Abstract
As the efficiency of identifying promising pharmaceutical leads has increased with the use of high throughput bioassays and small-molecule libraries, innovative synthetic methods are sought to keep up with the synthetic challenges of medicinal chemistry and facilitate the stereocontrolled synthesis of novel molecular scaffolds. Traditionally, these types of high throughput bioassays have focused on maximizing the quantity of compounds tested, with less focus on the topological diversity of the library. With the emphasis on the quantity of small molecules, those that make up medicinal chemistry libraries tend to be compounds that are relatively easy to access by traditional synthetic methods.1 Among these methods include C-C coupling reactions between aromatic molecules, as well as SNAr reactions, with the result that overall, the types of compounds tested are predominantly “flat” molecules. This is in contrast to the structural complexity observed in biologically active natural products, which often contain many stereocenters and have long been the targets of synthetic chemists.
In a recent report, Brown et. al. attributed the deficiency in the structural diversity of many medicinal chemistry libraries to the scarcity of new synthetic methods, citing that none of the most used methods were discovered in the last 20 years.1 To this end, new synthetic methods are sought to rapidly access novel molecular scaffolds and address the increasing demand for synthetic innovation in drug discovery chemistry.
Dearomatization provides a powerful synthetic methodology that facilitates the rapid and atom efficient transformation of planar aromatic compounds into more complex alicyclic systems. Aromatics are attractive starting materials for synthetic chemists due to their abundance, low cost, and cyclic structure with multiple sites of unsaturation available for functionalization. However, the inherent stability of aromatic systems renders this class of compounds unreactive towards addition reactions under most conditions. This aromatic stability can be overcome through coordination to an electron-rich metal complex, which coordinates the aromatic through just two of the carbons (η2-coordination). This type of coordination has facilitated novel synthetic transformations with aromatics by breaking the aromaticity and unlocking the latent alkene functionality within the cyclic systems.

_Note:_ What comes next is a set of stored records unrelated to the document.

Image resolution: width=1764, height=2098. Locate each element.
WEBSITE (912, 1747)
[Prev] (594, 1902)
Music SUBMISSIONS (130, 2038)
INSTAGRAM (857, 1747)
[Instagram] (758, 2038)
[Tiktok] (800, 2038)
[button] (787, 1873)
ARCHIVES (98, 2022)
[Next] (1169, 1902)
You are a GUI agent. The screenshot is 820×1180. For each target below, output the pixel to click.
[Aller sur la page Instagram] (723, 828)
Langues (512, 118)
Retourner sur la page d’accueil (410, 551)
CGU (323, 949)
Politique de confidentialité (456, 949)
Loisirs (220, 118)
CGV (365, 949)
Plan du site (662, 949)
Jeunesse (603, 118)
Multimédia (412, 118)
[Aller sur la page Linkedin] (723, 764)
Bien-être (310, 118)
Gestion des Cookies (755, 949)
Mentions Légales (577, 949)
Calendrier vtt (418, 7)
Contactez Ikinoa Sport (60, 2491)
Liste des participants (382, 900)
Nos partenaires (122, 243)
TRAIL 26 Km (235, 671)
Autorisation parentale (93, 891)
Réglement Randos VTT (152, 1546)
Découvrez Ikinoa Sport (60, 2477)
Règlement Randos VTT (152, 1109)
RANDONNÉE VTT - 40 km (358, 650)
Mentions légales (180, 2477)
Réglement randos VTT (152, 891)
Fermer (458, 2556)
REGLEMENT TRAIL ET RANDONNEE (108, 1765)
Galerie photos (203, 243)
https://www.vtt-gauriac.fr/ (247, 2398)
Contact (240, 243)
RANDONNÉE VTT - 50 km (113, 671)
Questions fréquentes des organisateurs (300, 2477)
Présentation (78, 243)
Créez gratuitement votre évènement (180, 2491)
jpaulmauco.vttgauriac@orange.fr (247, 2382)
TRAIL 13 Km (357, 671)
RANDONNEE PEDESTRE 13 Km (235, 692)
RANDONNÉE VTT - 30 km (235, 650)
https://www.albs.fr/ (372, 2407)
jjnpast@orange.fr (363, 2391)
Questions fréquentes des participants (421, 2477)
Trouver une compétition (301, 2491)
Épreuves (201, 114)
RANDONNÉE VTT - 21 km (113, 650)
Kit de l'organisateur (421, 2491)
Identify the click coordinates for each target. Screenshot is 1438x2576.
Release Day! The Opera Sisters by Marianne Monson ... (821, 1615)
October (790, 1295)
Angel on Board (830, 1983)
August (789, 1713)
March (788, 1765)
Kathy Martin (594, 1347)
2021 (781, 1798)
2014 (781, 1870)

The dearomatization chemistry afforded by the potent π-basic {TpW(NO)(PMe3)} fragment has enabled the synthesis of a range of novel alicyclic small molecules starting from simple aromatic precursors such as aniline, phenol, anisole, pyridines, naphthalene, furan, and pyrroles. Recently, we demonstrated the synthesis of a diverse range of chiral functionalized cyclohexenes, starting from simple benzene and its derivatives with a high degree of regio- and stereocontrol. This chemistry could find synthetic use as a means of accessing desymmetrized compounds with absolute stereochemistry defined, to be used as important precursors for further organic elaborations. But in addition to this function, our chemistry provides a unique opportunity to access novel molecular frameworks. We have demonstrated a diverse range of metal-facilitated cyclization reactions, leading to novel lactams, tetrahydrobenzimidazoles, isoquinolines, and other nitrogen heterocycles. Furthermore, we have demonstrated the ability to coordinate aromatic nitrogen heterocycles and transform them into more complex alicyclic systems.
Within the last few years, the enantioenrichment of the tungsten fragment was reported, utilizing a chiral acid to form diastereomers of the dimethoxybenzene complex, which were separated based on disparate solubilities. This enrichment method was optimized to allow access to both enantiomers of the tungsten complex starting from the racemic η2-1,3-dimethoxybenzene complex. Furthermore, we have demonstrated the stereocontrolled synthesis of chiral cyclohexenes originating from benzene and α,α,α-trifluorotoluene with ee’s ranging from 86-99% using this enrichment procedure.
1. Brown, D. G.; Boström, J. Journal of Medicinal Chemistry 2016, 59, 4443.